Newsletter for the week of 04-18-05.

Once, back in the 1970s, I built an information system for a glove retailer. This small company imported work gloves from the Far East. Primarily, it put the company's own label on the gloves and sold them to manufacturing companies in the United States. The glove retailer inventoried small quantities of all products in-house, and filled small orders directly from that inventory. Large orders were handled through "drop shipments". The order was accepted from the customer but instead of filling the order from in-house inventory, shipping labels and documents were made up and sent with an order to one of the glove manufacturers out of the country. That glove manufacturer would fill the order, apply the glove retailer's shipping labels, include the glove retailer's shipping documents, and then ship the packaged glove order directly to the end customer.

Drop shipping was a business arrangement where the glove retailer sold the goods of the glove manuafacturer, but never took possession or handled those good physically. However, the identity of the actual company shipping the gloves was never divulged to the customer, out of fear that the customer would do business directly with the glove manufacturer, cutting the glove retailer out of future transactions.

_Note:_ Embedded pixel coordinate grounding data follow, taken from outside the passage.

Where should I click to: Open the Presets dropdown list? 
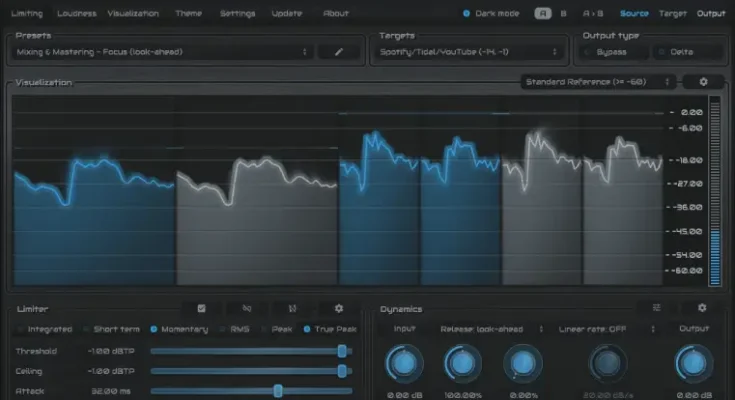pos(162,52)
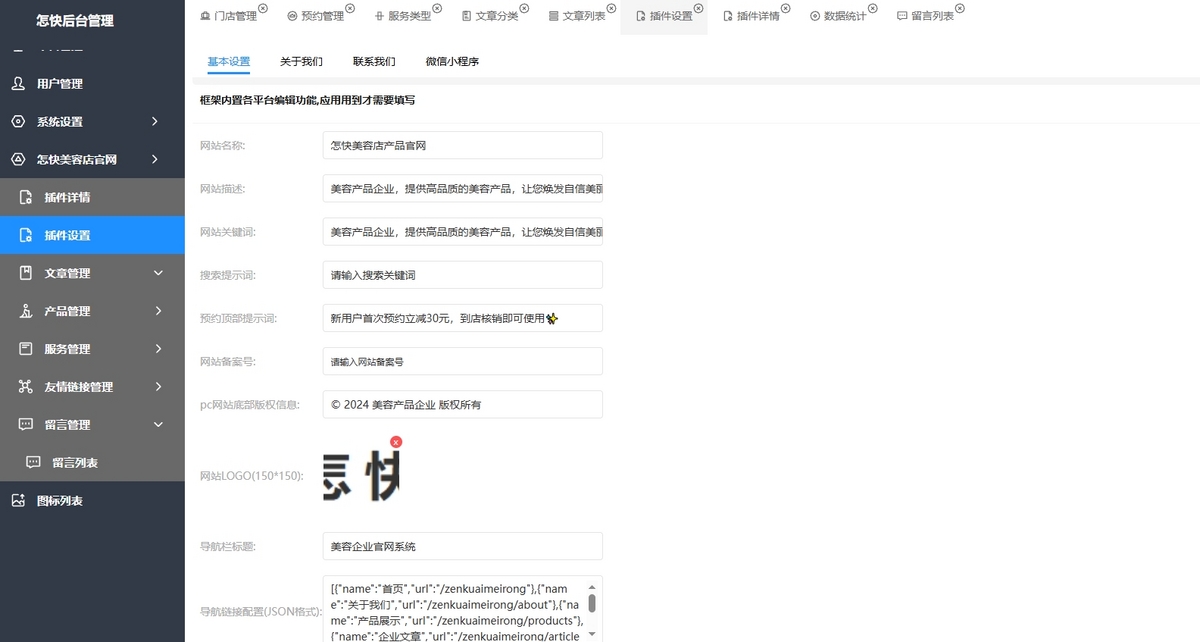This screenshot has height=642, width=1200.
Task: Click the 网站备案号 input field
Action: pos(462,361)
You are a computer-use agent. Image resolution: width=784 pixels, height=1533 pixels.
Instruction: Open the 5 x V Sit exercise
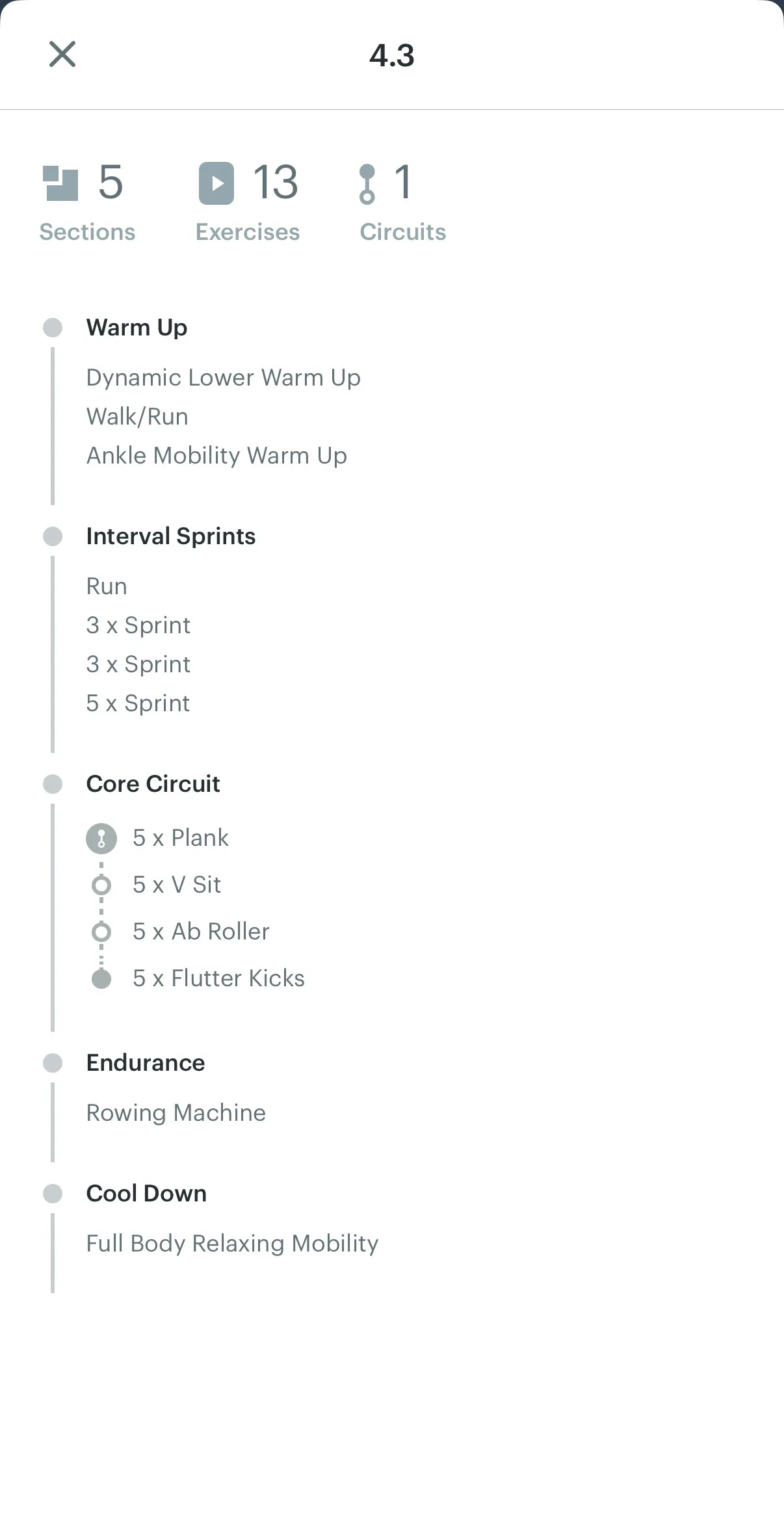(x=177, y=885)
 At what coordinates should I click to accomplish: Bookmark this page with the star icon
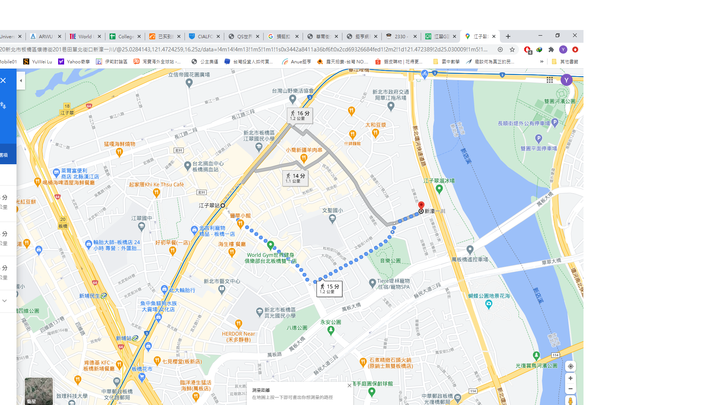tap(512, 50)
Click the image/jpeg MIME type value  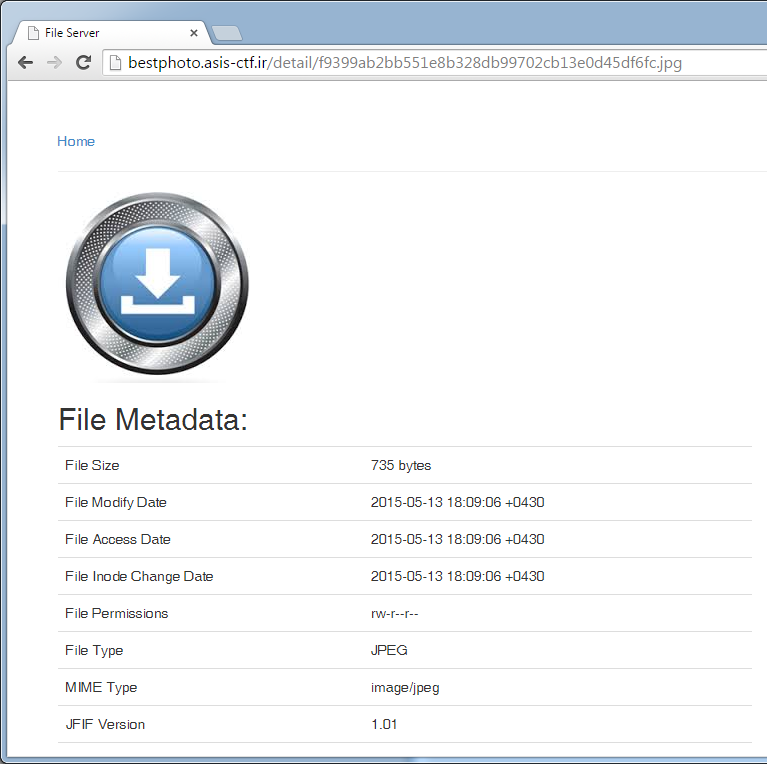tap(404, 687)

The Internet and e-commerce have extended and expanded the idea of drop shipping in several ways. Amazon.com has an operation similar to that of the glove retailer I described above, but in books instead of gloves. Amazon inventories many books, but also has cooperative arrangements with other book sellers in which Amazon lists their books on its system, sells those books, and collects payment for them, but the books are physically shipped from the other cooperating booksellers. In the case of used books, Amazon offers all of the possible source booksellers for a given book, and shows their respective prices. Amazon does the advertising and accounting and selling for those cooperating booksellers, and the company collects a commission for this service. This is drop shipping--but there is no effort to pretend that the book is shipped from Amazon's inventory. The identity of the actual bookseller shipping the book is not hidden.

Ebay inventories nothing. Ebay provides an online selling website and collects payment, but the customer has no illusion that the essential element of the transaction, delivering the goods, is carried out by Ebay rather than by the auction sellers. A major part of the Ebay system is the provision of a rating and feedback system on auction sellers. With Ebay, the relationship with the seller is totally transparent. In fact, Ebay distances itself from the quality of the transaction between buyer and seller.

Drop shipping has come a long way from my glove retail system--with much benefit for all involved, I think.